---------- Extracted entries
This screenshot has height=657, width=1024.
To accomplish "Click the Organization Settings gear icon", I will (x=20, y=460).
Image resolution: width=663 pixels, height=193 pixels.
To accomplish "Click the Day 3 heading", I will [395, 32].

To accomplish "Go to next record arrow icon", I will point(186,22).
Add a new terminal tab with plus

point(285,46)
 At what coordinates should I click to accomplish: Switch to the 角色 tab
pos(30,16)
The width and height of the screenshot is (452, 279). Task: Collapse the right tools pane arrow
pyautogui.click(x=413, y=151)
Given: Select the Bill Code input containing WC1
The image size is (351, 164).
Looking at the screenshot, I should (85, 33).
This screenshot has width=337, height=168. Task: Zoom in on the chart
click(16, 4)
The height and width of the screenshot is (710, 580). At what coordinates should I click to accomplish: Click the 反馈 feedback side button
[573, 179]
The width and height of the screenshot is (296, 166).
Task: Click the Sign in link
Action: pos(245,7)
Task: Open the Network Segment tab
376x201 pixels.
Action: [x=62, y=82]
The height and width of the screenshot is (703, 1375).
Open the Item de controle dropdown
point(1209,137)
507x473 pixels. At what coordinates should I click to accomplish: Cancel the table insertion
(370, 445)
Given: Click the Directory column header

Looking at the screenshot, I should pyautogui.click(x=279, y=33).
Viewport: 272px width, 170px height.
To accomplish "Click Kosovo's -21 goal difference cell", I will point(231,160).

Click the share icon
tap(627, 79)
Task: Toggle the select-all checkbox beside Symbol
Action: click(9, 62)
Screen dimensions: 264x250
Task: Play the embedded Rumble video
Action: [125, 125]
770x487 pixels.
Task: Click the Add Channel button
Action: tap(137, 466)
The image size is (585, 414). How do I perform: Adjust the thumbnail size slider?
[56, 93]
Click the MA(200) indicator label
--------------------
● **Your task**: Look through the entries and work out how many lines have the word "will" in them; reply with that number only.

● **Answer section**: 4